How Companies Can Tackle the Pay Gap
While 98% of job seekers say it’s important to know the salary before applying for a job, only 12% of online jobs in the United States include salary information. Pay transparency laws aren’t prevalent in every state or jurisdiction, leaving companies to decide how they will address the topic.
Recent studies have highlighted the effectiveness of pay transparency laws in reducing the gender and racial wage gap. While research from the Harvard Business Review (HBR) found that pay transparency laws are beneficial, they can have unintended consequences like compressing pay. HBR says that could prompt employees to seek non-monetary ways to receive benefits from employers and increase the number of managers granting alternative rewards to employees.
Research from JUST Capital that only 23% of companies disclose that they have pay equity analyses. Apple and Cisco are among the companies that have publicly shared the results of their gender pay equity research. Microsoft said it will include pay ranges in all of its U.S. job listings beginning no later than January 2023. Experts say the move could prompt more companies to make pay disclosures to attract and retain talent.
“The onus is on the candidate, they have to do their research and they have to look up the salary, but the onus is also on the companies to not go through these exploitative behaviors,” says Guzmán.
Pay transparency laws could increase the risk of pay discrimination lawsuits because employees may feel like they’re being underpaid, according to research from Bloomberg.
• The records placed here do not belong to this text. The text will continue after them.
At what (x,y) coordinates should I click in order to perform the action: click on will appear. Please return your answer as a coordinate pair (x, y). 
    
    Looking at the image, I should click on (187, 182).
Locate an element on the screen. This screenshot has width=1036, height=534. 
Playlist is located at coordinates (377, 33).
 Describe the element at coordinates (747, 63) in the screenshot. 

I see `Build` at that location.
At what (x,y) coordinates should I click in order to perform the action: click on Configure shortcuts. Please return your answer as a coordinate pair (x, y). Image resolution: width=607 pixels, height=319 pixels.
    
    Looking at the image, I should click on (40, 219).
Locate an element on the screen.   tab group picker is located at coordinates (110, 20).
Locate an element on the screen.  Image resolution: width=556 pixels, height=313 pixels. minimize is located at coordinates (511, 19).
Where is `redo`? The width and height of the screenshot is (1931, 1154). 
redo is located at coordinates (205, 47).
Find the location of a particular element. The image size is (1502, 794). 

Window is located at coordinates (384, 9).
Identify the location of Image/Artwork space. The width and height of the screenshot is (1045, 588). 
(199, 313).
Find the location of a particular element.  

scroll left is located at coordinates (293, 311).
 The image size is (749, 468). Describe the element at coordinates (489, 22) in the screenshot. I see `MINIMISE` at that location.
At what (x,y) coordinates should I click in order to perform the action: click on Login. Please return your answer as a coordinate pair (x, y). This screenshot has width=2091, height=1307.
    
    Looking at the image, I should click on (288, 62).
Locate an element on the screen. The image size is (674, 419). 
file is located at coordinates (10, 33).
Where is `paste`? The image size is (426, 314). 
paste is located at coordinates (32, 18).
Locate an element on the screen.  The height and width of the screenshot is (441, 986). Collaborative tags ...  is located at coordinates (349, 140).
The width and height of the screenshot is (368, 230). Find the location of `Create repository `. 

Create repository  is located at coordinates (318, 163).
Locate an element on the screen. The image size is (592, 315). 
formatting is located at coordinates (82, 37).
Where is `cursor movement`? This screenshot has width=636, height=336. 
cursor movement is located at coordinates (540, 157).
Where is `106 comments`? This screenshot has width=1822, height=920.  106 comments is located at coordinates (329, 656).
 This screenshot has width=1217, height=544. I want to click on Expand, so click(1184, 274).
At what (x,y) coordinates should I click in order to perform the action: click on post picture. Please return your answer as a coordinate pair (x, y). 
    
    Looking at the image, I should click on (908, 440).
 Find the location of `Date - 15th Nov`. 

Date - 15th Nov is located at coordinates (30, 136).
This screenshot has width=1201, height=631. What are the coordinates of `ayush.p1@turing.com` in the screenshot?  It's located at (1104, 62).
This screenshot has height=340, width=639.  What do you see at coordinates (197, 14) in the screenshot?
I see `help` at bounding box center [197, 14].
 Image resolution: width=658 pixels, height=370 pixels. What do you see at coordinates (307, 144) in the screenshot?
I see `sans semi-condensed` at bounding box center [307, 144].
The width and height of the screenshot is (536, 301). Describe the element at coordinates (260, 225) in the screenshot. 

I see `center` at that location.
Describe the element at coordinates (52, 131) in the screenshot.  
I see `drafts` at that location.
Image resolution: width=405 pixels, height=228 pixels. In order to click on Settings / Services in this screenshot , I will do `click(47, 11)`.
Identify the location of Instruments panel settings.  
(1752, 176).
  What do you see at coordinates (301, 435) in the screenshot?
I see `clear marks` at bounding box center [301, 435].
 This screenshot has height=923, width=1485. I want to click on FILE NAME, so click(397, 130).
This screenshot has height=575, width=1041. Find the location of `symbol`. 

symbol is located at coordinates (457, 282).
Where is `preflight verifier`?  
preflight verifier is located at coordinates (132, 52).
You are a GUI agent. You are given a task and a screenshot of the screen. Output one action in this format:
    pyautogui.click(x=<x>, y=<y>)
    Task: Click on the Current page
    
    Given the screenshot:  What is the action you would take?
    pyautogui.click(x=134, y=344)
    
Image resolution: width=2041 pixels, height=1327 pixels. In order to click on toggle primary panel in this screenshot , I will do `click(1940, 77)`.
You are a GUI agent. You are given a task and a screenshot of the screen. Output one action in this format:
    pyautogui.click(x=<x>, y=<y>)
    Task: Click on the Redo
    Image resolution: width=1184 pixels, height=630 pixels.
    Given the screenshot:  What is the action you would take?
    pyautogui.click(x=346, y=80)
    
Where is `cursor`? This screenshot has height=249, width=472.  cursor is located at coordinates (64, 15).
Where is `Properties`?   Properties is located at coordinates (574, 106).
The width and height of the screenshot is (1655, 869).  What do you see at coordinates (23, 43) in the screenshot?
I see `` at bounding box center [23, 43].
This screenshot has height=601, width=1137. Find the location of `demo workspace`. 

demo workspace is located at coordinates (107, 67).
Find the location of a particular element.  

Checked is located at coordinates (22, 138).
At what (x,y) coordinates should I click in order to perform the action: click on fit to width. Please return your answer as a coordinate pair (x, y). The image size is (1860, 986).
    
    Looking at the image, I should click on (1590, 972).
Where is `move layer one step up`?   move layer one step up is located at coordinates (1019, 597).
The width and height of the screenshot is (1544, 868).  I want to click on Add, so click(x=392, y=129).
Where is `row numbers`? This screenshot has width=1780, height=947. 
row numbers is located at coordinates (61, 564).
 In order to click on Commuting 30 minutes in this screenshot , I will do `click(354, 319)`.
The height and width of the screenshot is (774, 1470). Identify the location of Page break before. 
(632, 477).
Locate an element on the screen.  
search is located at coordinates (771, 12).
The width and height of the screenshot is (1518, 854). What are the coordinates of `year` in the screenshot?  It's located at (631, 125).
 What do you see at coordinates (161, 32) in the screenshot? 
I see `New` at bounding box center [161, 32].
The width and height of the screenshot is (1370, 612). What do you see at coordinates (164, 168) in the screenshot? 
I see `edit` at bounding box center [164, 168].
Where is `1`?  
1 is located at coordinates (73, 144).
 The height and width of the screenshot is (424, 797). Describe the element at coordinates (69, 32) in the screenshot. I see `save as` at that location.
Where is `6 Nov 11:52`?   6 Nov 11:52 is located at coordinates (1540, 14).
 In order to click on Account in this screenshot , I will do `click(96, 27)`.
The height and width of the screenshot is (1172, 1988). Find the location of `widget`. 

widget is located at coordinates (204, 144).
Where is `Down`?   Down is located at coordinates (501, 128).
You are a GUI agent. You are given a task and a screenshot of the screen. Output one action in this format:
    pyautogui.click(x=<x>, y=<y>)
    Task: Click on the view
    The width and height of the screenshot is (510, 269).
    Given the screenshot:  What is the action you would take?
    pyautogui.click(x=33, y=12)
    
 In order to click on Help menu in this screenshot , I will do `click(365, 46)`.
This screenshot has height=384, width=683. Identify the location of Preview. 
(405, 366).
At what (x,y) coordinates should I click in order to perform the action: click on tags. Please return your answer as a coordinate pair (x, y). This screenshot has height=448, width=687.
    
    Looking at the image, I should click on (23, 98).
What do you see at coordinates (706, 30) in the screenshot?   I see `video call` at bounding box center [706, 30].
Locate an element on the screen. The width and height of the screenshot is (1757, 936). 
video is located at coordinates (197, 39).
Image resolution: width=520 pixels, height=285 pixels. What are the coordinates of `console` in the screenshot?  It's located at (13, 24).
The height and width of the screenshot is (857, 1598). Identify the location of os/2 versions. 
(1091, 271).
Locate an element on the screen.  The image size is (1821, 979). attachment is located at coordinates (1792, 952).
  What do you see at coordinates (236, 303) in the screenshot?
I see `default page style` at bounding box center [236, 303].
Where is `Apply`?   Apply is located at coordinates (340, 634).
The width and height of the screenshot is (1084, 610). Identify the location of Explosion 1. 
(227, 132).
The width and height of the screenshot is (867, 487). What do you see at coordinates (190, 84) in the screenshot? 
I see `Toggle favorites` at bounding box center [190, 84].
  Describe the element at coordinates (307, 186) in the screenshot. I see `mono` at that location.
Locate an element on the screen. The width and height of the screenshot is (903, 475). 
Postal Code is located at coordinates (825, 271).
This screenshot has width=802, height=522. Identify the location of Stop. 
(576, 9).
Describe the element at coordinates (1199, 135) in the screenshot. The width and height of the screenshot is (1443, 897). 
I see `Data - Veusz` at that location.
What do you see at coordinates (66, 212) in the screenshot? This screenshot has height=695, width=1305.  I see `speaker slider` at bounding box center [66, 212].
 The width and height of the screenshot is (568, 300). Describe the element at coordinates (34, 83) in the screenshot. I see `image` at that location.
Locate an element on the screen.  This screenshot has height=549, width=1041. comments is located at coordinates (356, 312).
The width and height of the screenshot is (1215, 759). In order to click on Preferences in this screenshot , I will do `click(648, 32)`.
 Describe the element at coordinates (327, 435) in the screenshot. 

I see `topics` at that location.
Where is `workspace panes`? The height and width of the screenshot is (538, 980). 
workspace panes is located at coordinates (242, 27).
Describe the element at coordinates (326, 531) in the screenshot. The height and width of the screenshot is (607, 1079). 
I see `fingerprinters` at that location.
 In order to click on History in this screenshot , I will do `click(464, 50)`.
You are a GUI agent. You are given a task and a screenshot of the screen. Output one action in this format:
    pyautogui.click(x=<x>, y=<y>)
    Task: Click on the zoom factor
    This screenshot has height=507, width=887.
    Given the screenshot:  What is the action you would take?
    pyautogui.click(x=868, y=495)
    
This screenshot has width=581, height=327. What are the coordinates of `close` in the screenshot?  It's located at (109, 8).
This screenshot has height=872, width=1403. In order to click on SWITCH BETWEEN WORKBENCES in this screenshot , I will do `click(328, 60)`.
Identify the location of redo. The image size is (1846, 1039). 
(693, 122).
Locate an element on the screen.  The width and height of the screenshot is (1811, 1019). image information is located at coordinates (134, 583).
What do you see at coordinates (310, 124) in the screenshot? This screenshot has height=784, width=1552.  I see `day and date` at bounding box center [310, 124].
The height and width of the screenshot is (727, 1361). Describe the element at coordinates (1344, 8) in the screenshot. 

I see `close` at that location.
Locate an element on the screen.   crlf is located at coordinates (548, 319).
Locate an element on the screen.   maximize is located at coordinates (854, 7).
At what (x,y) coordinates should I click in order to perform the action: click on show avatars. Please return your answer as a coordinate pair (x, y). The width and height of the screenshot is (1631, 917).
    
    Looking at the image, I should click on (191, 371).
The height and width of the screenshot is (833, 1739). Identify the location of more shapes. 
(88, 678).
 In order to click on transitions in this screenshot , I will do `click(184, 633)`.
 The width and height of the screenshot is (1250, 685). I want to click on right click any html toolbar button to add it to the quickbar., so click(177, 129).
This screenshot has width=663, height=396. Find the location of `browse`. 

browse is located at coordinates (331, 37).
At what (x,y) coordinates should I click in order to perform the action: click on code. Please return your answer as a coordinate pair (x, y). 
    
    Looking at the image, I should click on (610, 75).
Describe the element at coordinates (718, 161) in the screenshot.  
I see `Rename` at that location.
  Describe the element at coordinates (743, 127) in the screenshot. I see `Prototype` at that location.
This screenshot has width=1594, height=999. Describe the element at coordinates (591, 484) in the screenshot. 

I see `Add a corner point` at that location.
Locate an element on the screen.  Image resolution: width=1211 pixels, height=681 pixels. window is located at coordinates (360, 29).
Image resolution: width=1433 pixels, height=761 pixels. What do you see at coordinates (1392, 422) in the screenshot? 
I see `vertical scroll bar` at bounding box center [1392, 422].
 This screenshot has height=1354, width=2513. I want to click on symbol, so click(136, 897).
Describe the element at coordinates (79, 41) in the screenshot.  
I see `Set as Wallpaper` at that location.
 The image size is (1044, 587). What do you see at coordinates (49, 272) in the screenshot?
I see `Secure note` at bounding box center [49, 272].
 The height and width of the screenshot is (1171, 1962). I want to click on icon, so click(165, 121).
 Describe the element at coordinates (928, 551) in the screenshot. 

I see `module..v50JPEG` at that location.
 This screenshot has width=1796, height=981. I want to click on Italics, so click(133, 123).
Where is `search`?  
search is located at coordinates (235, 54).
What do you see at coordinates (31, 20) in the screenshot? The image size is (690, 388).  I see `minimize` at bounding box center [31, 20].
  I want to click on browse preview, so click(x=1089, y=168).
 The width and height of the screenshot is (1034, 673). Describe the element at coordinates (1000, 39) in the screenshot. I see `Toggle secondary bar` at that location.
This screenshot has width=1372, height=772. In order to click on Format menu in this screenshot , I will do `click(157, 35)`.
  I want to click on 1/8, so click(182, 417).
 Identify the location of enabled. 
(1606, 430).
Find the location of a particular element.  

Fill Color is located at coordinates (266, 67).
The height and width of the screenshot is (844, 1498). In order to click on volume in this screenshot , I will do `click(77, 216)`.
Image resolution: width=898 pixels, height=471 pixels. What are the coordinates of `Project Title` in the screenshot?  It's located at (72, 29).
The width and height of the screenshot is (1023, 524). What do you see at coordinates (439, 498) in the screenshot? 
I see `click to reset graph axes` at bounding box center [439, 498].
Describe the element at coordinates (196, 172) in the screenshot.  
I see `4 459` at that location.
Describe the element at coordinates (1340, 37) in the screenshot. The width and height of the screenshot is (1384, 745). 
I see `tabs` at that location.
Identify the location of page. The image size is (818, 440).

“The burden is increasingly on workers to kind of prove employment discrimination and prove intent and it’s difficult to prove intent,” says Rosalind Chow, Associate Professor of Organizational Behavior and Theory at Carnegie Mellon University. “There needs to be some restructuring of the way that we the way that anti-discrimination litigation takes place so that the people who experience it can find some relief.”
Empowering Women of Color
When pay transparency laws require that pay ranges are visible to all job applicants at the start of the hiring process instead of the final stage, women of color can avoid underselling themselves.
Guzmán says “the law can give more ammunition and information to prospects to determine whether they want to continue with the process. Negotiation can still occur, but it will now occur within that range.”
Employees that feel they are not paid fairly are more likely to leave. In conjunction with pay transparency laws, women of color can use salary negotiations to shrink the racial and gender pay gap, but many of them view it as a privilege.
Clarissa Fuselier, Principal Strategist and founder of the consulting company Inclusion.Logic admits that just like Guzmán, she didn’t negotiate compensation when her previous employer promoted her.
“Sometimes we say, I’m not gonna complain,” she says. “This is a good opportunity. I’m just going to take what they give me and then show out and then the money will come.”
Fuselier says pay transparency laws can encourage women of color to be better champions of their careers by showing them their value.
“If you don’t know how much money you are being paid and how much opportunity is out there, you’re stuck in the spin of maybe it’s just me. Until you start understanding how that dollar amount equates to the work, you won’t be able to advocate for yourself,” she says.